#### Available data
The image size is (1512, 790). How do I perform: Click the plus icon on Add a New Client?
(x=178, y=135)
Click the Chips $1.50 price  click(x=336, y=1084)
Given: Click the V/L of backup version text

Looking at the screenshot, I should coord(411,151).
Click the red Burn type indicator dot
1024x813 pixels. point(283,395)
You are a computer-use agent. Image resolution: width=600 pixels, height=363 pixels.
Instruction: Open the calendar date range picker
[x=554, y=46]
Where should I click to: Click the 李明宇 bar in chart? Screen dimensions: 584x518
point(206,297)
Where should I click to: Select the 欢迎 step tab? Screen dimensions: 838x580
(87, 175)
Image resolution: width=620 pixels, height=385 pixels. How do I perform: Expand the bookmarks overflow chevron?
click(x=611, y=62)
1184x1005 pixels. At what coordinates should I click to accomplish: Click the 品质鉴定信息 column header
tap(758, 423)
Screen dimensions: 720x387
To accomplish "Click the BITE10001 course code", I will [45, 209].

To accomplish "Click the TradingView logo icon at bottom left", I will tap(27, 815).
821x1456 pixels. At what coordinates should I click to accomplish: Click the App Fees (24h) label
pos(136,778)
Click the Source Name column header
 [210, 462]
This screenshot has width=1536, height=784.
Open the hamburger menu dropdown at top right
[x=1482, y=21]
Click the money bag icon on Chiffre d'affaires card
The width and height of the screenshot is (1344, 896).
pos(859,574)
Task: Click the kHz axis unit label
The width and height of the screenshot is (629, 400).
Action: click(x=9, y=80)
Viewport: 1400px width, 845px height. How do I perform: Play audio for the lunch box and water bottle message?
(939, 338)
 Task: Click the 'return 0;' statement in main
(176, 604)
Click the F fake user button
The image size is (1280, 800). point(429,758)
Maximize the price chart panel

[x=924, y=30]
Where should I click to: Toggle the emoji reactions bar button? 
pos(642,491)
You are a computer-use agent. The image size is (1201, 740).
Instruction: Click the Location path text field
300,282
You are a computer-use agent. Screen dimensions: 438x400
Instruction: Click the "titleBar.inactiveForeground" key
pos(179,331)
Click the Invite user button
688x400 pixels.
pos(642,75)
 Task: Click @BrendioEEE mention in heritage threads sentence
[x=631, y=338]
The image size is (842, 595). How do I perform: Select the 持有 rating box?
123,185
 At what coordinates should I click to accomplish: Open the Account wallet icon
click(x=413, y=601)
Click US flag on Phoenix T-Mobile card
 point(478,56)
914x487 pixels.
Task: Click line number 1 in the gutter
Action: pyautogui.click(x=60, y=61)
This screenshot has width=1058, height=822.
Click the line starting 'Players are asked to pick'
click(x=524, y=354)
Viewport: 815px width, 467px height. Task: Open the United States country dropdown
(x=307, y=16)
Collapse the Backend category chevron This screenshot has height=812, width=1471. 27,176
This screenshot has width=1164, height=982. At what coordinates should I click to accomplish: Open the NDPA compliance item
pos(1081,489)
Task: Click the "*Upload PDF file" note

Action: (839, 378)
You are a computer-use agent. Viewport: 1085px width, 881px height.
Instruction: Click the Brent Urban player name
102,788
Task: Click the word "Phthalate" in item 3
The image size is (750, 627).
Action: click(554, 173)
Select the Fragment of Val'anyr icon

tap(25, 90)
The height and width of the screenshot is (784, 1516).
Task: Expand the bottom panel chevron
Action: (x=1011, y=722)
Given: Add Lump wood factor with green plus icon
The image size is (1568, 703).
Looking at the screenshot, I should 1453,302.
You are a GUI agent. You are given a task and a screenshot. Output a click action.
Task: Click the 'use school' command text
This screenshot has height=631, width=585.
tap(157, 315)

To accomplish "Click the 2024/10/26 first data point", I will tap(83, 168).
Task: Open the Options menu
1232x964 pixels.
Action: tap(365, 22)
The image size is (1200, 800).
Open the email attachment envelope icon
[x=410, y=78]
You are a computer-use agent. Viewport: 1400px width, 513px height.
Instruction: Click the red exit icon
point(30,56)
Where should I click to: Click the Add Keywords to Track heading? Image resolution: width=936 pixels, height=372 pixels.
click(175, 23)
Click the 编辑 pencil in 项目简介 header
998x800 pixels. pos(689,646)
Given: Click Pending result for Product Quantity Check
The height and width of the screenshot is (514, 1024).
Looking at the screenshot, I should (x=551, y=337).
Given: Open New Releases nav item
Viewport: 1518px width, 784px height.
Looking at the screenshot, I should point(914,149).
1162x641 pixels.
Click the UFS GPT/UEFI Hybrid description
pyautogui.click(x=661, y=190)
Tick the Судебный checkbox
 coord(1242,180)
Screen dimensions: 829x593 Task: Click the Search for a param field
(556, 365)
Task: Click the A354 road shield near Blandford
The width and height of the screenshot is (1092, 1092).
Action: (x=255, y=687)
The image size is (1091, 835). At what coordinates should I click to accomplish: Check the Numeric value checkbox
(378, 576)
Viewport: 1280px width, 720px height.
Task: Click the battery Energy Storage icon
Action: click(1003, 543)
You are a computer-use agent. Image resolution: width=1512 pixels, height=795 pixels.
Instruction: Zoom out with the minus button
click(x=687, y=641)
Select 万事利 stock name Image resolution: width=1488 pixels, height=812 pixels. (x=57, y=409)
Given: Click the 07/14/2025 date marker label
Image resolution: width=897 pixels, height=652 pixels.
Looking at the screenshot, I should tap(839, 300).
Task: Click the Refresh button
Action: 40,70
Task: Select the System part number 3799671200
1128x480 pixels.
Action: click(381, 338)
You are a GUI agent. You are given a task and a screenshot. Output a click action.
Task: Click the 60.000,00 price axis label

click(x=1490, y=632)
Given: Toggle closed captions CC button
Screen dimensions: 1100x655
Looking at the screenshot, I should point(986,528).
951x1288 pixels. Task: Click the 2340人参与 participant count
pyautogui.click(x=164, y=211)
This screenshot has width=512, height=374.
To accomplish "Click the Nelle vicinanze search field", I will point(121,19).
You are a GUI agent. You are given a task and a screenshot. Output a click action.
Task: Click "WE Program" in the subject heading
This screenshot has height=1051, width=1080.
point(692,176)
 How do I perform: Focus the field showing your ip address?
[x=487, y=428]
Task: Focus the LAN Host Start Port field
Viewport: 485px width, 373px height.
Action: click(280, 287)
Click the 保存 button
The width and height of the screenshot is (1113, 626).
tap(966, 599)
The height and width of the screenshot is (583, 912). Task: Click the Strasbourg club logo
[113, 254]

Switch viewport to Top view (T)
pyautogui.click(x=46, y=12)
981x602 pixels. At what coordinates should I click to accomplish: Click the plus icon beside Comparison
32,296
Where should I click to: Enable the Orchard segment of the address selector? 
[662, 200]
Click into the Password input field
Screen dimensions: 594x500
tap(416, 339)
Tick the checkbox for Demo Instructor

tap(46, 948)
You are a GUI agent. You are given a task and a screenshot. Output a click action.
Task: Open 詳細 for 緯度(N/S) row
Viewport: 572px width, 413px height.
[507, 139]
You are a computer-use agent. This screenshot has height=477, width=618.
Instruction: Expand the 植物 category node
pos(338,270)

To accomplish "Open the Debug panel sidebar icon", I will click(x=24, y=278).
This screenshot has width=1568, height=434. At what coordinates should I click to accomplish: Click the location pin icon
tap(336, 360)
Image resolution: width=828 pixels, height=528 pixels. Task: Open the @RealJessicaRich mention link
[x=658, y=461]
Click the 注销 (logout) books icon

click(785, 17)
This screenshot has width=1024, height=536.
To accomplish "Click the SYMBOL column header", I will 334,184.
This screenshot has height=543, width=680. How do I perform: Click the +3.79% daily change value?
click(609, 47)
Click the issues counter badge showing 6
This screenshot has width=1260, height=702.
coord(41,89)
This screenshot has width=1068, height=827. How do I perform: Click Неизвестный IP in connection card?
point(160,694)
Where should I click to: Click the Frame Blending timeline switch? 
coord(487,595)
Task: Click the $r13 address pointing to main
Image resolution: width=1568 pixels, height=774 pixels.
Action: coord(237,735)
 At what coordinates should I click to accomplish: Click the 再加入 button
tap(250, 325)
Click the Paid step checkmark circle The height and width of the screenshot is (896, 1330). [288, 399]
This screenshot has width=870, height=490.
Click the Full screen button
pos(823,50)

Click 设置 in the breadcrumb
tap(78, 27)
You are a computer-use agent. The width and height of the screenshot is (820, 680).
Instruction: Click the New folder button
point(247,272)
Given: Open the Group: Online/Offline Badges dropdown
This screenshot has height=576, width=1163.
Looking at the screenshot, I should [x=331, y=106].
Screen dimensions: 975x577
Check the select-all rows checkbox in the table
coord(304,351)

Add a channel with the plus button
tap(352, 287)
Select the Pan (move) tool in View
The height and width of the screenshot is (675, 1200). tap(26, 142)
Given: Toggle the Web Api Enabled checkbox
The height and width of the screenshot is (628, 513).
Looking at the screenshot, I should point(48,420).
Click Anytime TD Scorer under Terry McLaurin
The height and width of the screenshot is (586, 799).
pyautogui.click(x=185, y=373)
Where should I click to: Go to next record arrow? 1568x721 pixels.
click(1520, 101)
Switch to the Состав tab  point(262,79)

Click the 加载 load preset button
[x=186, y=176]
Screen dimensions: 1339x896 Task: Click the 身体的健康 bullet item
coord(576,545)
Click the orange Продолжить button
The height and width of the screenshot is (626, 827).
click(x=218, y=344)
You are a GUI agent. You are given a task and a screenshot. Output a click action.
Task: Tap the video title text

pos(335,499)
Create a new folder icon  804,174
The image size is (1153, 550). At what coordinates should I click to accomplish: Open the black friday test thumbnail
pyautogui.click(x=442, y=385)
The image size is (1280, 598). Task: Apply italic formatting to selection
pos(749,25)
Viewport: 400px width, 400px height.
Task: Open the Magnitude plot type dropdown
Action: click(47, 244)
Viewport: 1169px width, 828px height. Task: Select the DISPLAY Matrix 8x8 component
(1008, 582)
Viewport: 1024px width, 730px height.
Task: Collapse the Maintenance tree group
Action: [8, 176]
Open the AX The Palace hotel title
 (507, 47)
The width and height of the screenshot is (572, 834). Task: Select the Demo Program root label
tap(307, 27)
########
- Work required -
Output exactly the lines from the one containing "The width and height of the screenshot is (572, 834)." through the last line of the entries, both ends included.

- Exercise output -
The width and height of the screenshot is (572, 834). Task: Select the Demo Program root label
tap(307, 27)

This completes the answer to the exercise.